→ **Assignment**
Copy, please, the line with "Given: Toggle the" and each line that follows it through the end of the data below, exactly as given and without pictures.

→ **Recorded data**

§

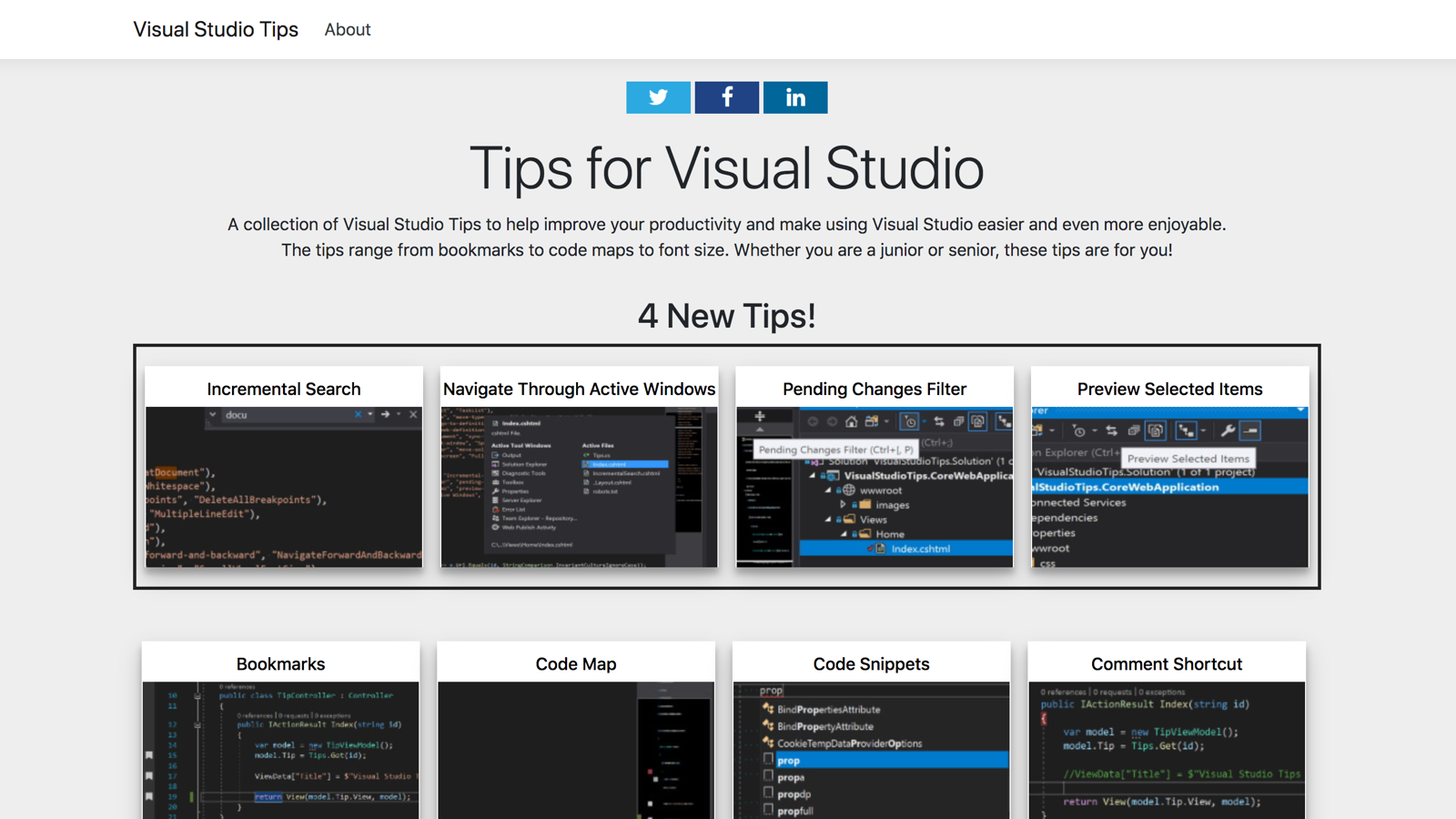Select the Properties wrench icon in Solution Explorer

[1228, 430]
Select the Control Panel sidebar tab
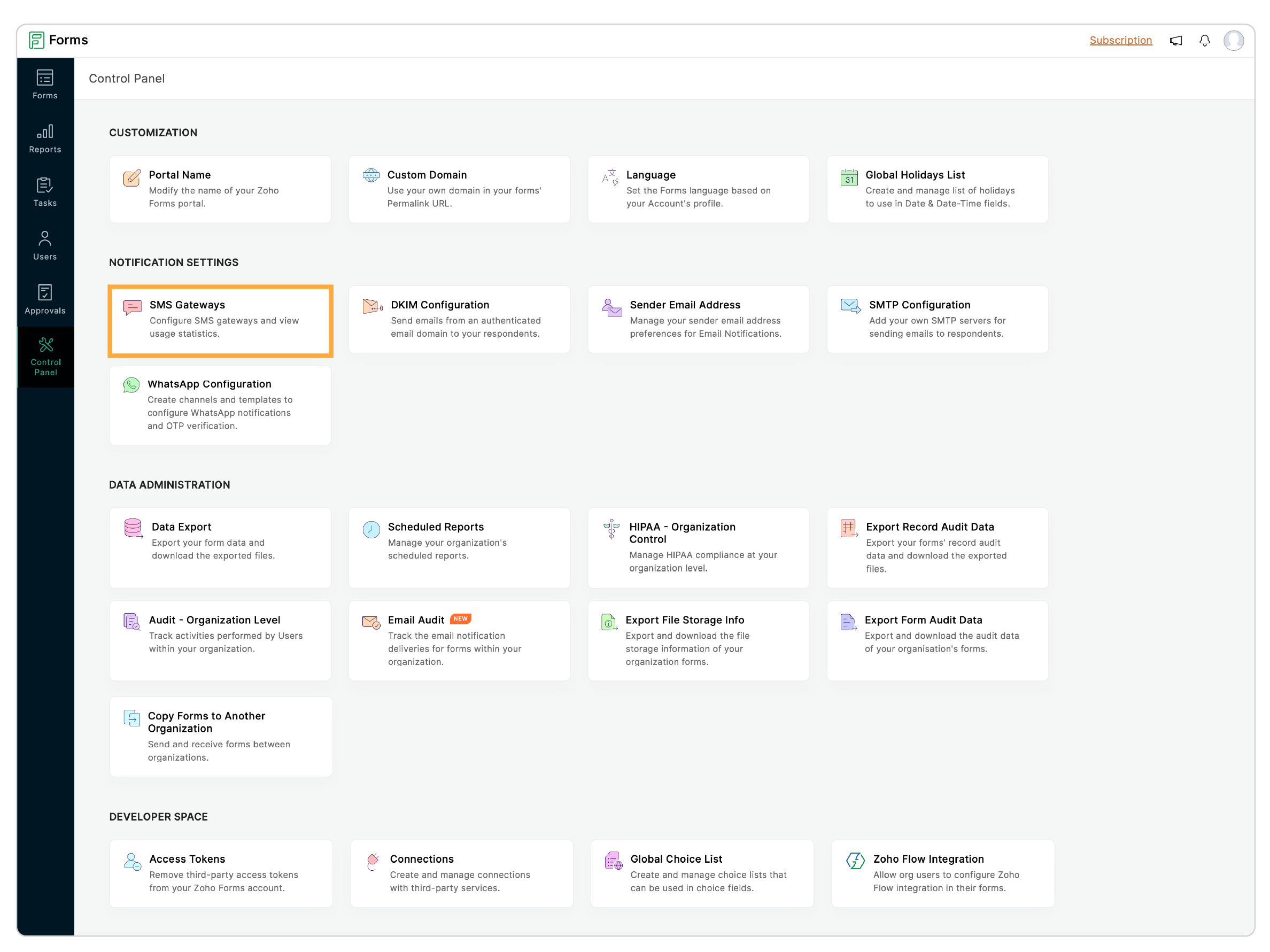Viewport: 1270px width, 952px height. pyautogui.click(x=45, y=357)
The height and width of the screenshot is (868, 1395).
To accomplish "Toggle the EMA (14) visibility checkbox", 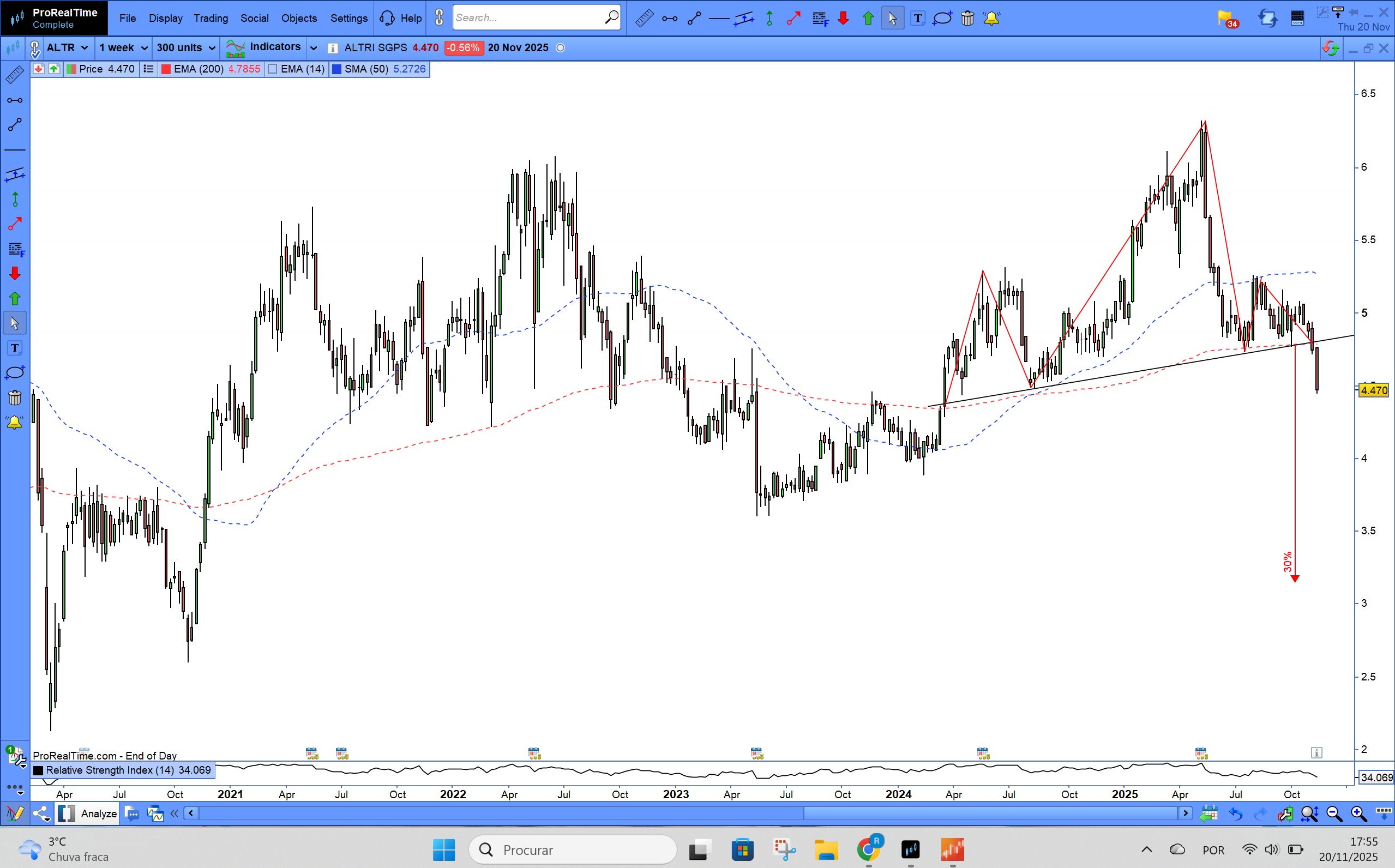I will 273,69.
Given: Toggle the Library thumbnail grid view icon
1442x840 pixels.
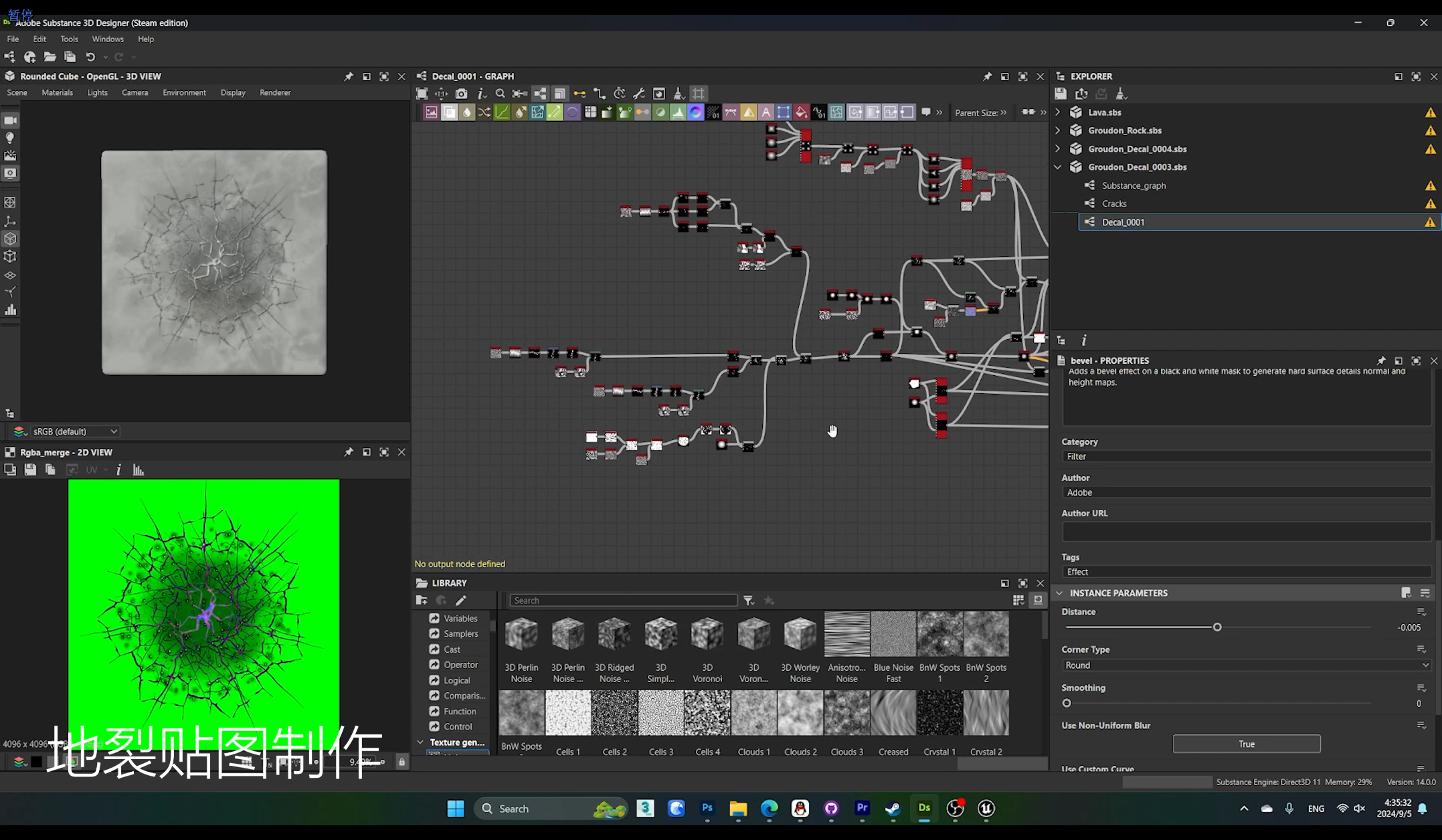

§

→ **Solution to this problem**
Given: Toggle the Library thumbnail grid view icon
1442x840 pixels.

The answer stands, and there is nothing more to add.